WHAT IS NEEDED
Return, word for word, every line starting at the line with "Identify the click" and ending at the final line of the entries; skip the pictures.

DATASET EXTRACT
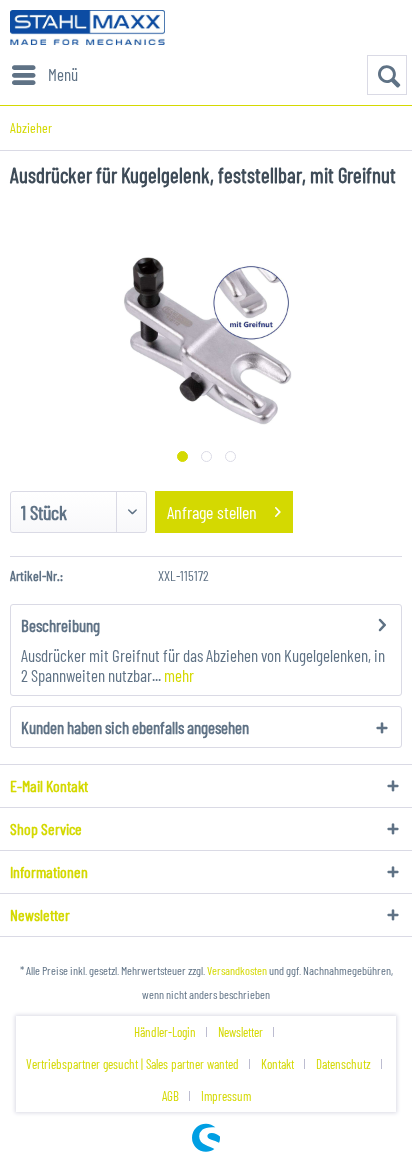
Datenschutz (343, 1064)
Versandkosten (237, 970)
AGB (170, 1096)
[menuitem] (44, 75)
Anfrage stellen (212, 512)
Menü (63, 74)
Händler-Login (165, 1032)
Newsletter (240, 1032)
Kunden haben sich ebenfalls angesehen (135, 727)
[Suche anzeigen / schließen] (387, 75)
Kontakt (277, 1064)
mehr (177, 675)
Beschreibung (60, 625)
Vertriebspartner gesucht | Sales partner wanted (132, 1064)
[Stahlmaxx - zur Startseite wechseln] (87, 27)
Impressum (226, 1096)
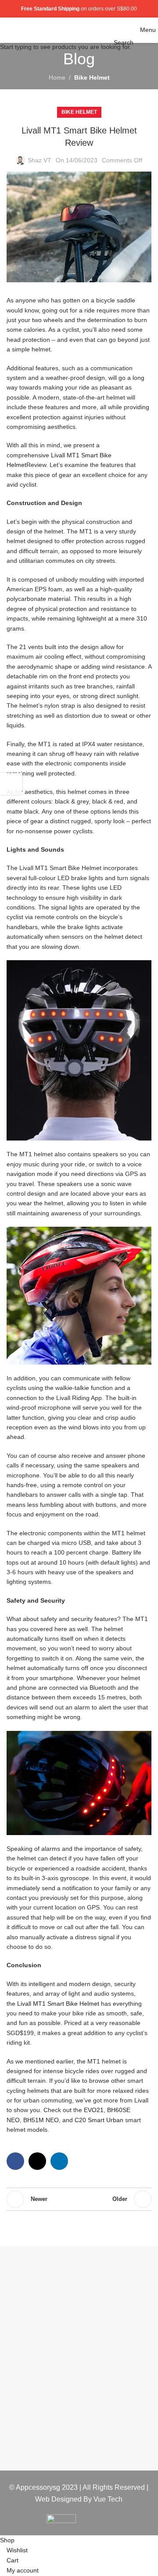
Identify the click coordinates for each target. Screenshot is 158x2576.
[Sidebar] (11, 784)
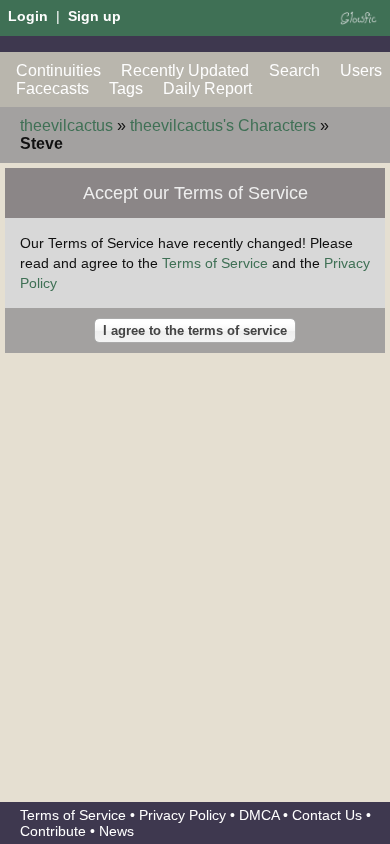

RESPONSE AREA
Identify the click coordinates for each target. Screenshot is 158x2576.
[Sidebar] (11, 784)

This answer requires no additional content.